(REQUIRED ACTION)
One number is the whole answer: how many lines of the material hold "badge".

(DATA FOR ANALYSIS)
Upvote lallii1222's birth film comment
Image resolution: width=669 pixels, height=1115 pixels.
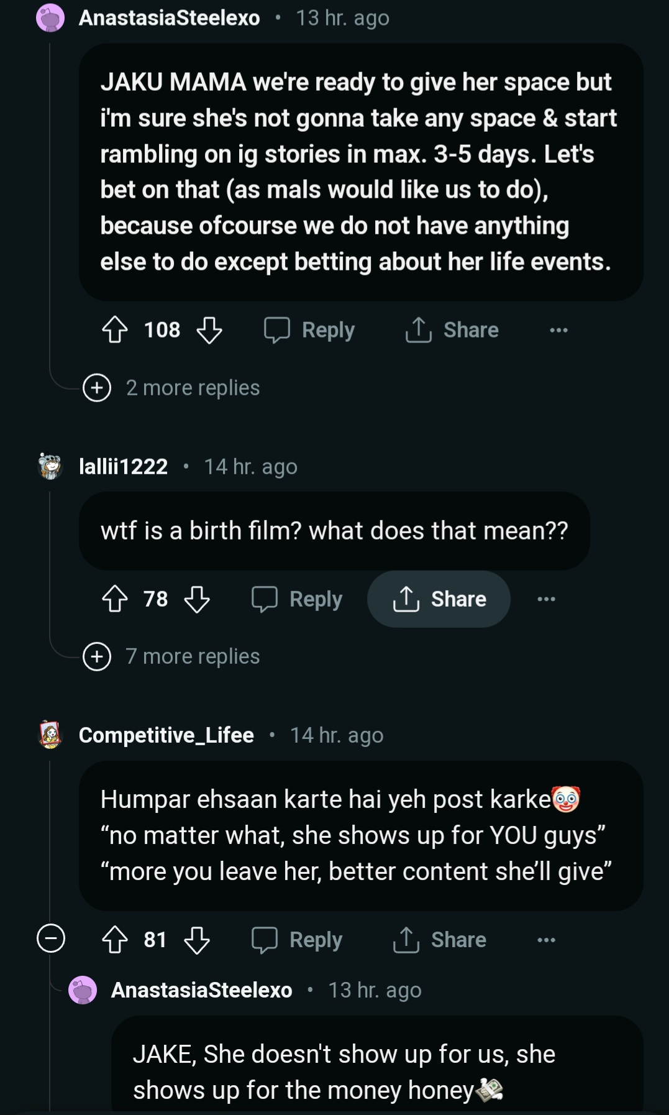115,599
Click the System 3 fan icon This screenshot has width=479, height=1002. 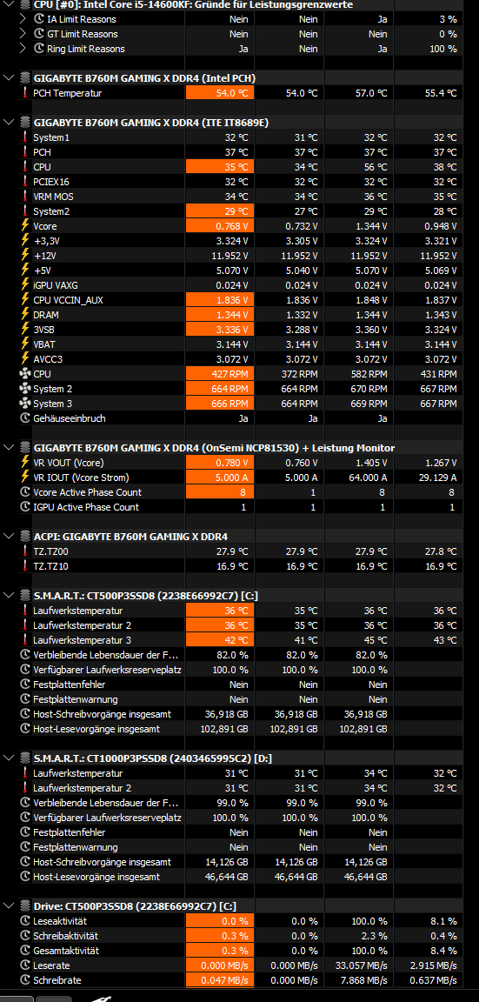25,404
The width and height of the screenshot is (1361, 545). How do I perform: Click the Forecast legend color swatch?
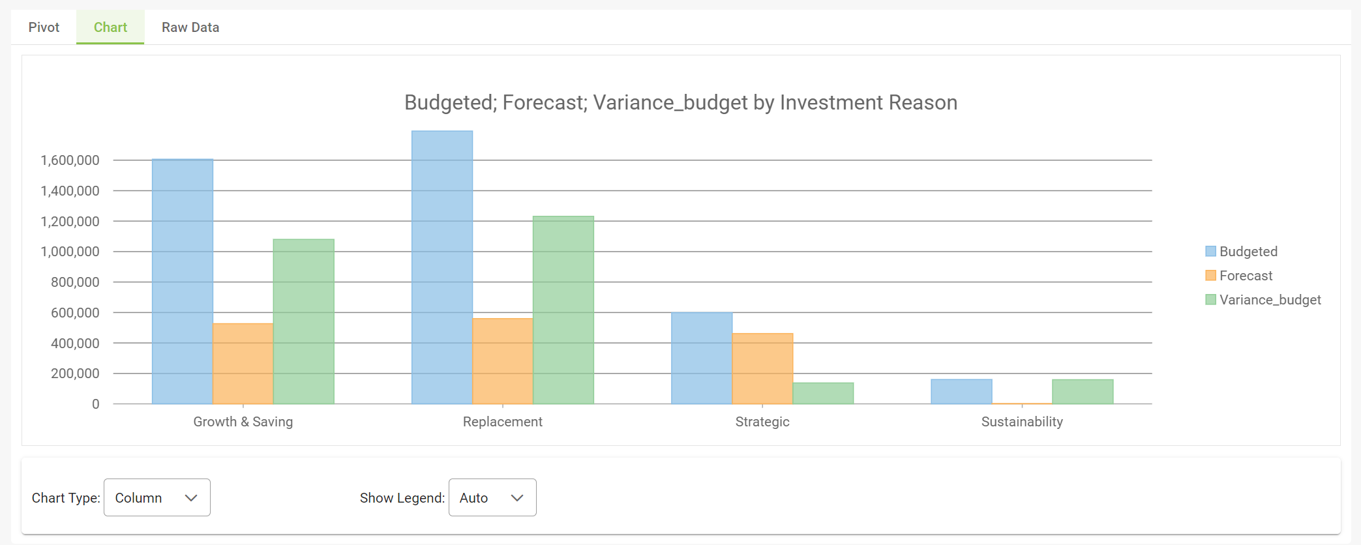pos(1210,276)
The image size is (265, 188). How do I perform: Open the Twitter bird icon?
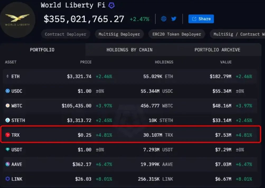[174, 19]
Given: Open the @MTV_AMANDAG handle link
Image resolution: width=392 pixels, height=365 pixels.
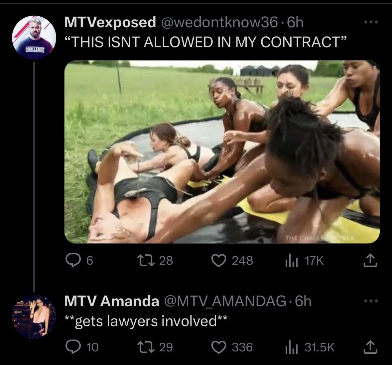Looking at the screenshot, I should 225,301.
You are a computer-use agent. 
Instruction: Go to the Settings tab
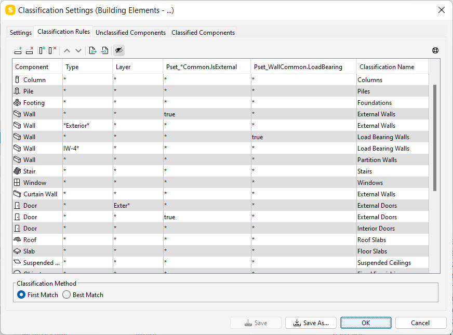click(x=20, y=32)
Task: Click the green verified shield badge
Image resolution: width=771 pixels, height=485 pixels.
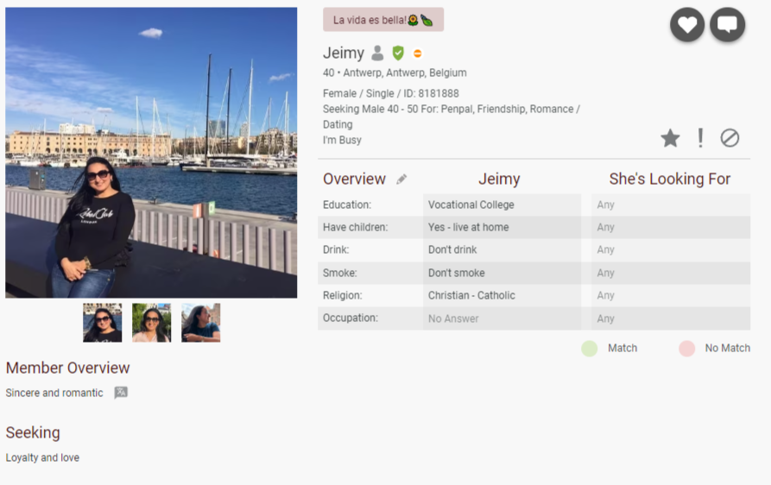Action: [398, 54]
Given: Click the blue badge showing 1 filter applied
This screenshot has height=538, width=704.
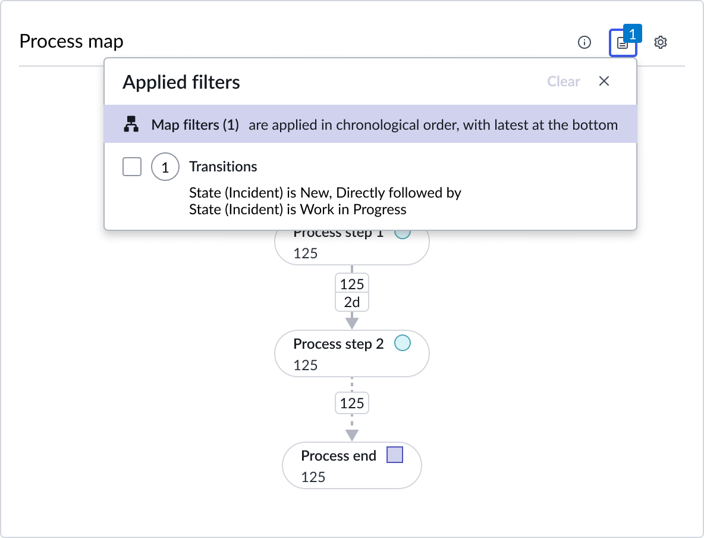Looking at the screenshot, I should 634,34.
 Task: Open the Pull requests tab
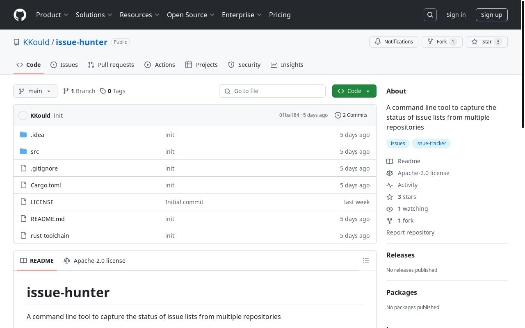[111, 65]
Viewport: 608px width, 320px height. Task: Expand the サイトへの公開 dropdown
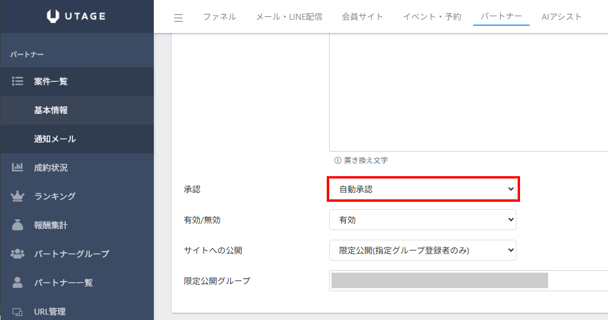pyautogui.click(x=422, y=250)
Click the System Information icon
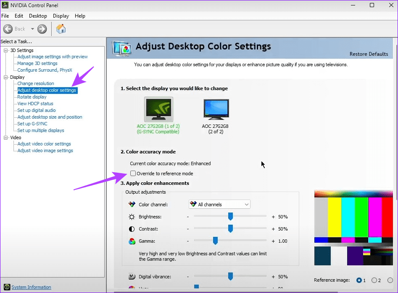The image size is (398, 293). click(7, 287)
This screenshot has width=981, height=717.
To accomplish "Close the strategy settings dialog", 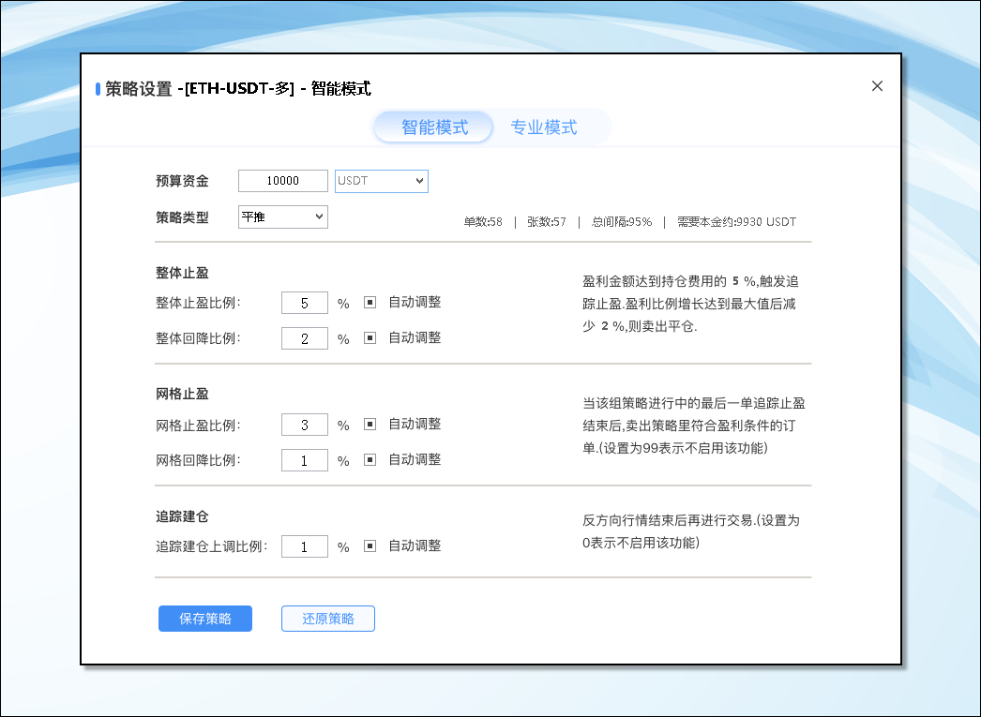I will [x=877, y=86].
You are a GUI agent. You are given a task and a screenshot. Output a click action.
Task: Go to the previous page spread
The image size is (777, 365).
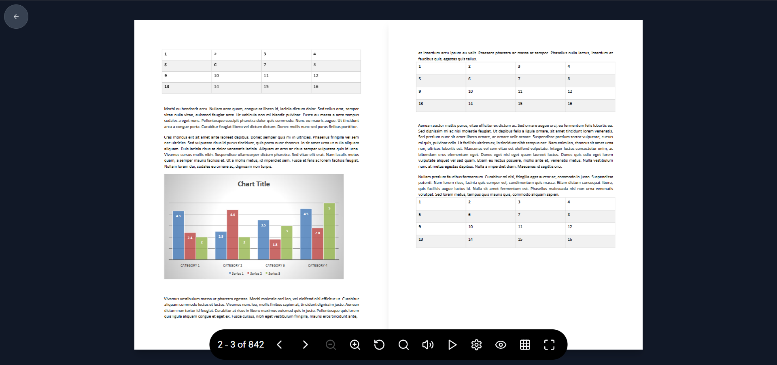280,345
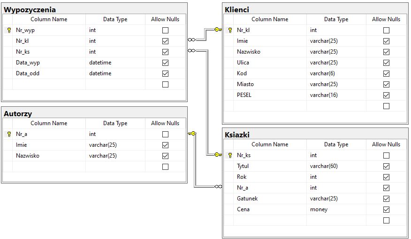
Task: Select the Klienci table title bar
Action: (315, 9)
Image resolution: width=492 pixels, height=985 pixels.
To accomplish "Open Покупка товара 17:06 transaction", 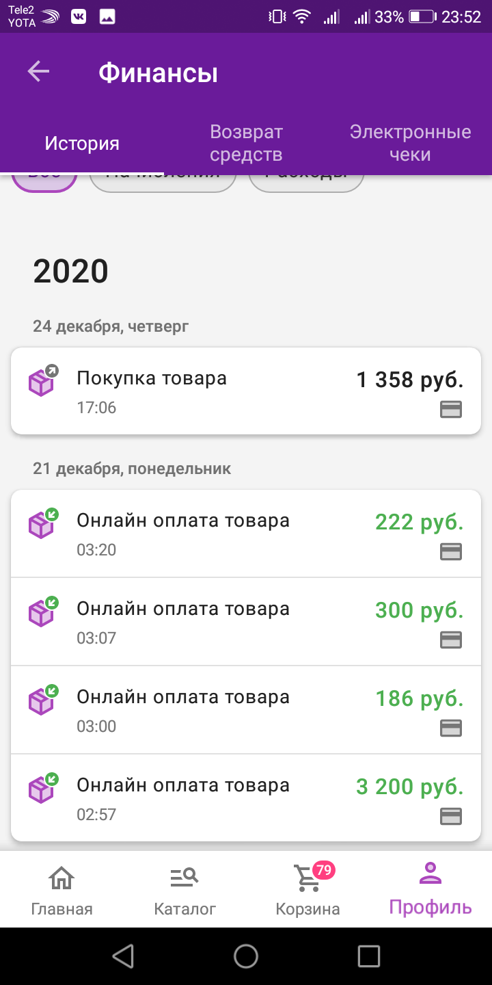I will point(246,391).
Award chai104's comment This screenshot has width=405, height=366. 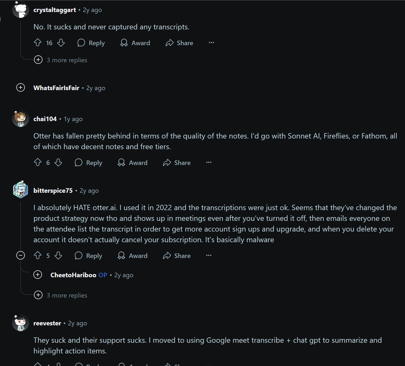click(133, 163)
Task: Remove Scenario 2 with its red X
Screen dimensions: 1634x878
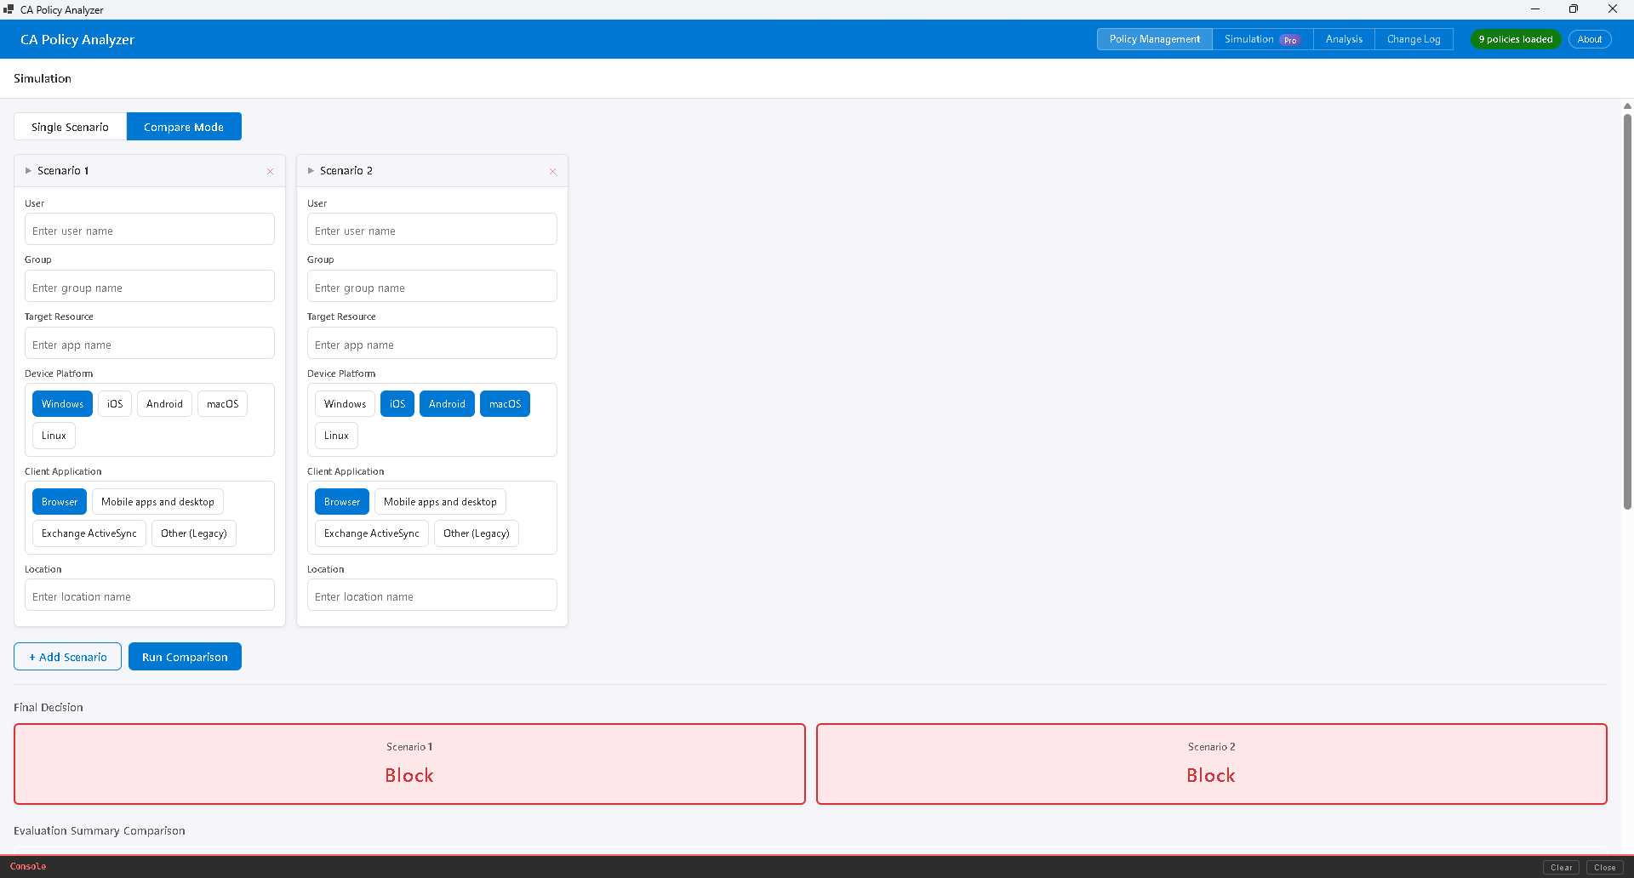Action: click(552, 171)
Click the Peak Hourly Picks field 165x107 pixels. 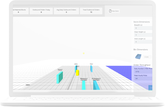click(143, 79)

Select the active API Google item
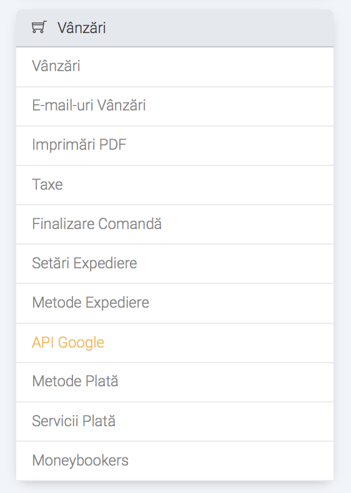tap(175, 343)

(RESPONSE BOX)
2